◆ Task statement
Collect every line of the data below that contains the string "column" and copy each such line in full. Case counts when matching.

◆ Input records
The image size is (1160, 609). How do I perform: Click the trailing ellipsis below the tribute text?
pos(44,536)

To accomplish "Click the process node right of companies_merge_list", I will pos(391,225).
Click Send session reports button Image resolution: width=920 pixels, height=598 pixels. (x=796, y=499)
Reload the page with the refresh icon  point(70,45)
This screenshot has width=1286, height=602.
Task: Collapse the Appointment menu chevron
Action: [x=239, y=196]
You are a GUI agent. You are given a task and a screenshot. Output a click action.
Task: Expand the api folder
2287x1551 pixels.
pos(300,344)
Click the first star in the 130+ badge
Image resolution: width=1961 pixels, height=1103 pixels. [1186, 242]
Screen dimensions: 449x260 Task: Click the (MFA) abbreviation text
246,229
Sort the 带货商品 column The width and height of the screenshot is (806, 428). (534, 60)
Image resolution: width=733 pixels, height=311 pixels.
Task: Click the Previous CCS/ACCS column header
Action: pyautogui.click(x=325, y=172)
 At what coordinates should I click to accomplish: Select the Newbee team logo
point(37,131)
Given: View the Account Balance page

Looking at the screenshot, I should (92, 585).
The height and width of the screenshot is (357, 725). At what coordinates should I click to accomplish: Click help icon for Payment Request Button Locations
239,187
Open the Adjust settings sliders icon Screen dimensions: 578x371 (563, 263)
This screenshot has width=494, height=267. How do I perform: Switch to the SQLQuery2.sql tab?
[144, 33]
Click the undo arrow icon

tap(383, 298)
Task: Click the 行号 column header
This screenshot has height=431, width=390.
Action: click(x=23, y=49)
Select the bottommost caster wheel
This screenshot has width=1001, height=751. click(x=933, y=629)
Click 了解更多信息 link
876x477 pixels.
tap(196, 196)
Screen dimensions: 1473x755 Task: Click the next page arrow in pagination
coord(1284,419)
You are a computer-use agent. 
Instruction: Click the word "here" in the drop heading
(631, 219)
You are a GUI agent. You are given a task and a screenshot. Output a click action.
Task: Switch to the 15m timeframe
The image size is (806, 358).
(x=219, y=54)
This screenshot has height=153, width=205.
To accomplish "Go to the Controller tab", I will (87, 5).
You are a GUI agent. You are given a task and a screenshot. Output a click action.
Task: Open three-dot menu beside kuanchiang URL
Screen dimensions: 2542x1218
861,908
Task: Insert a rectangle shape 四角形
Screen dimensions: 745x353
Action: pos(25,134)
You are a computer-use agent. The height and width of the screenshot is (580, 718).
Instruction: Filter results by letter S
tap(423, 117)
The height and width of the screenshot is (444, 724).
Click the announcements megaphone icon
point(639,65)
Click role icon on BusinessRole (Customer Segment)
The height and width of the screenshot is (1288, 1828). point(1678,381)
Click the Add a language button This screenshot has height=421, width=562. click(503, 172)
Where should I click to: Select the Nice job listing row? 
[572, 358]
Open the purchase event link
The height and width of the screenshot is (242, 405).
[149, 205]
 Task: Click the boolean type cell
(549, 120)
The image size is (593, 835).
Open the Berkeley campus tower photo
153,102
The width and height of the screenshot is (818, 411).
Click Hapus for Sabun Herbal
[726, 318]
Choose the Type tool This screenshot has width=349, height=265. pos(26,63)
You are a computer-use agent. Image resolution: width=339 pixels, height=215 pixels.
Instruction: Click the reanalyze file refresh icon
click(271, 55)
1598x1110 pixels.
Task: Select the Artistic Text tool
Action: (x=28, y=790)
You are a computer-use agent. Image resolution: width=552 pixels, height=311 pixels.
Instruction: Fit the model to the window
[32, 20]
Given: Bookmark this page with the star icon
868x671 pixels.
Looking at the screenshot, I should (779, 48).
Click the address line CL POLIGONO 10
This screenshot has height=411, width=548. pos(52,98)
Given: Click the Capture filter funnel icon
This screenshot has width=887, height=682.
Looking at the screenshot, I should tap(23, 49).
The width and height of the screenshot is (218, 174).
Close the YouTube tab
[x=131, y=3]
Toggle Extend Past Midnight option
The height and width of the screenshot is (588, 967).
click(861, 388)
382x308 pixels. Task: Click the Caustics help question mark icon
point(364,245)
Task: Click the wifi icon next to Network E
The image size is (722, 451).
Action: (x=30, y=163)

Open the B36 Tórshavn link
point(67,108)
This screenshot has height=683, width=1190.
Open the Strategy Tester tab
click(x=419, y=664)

◆ Response
Sort the 带货商品 column The width and height of the screenshot is (806, 428). (534, 60)
Task: Click the Previous CCS/ACCS column header
Task: Click the 行号 column header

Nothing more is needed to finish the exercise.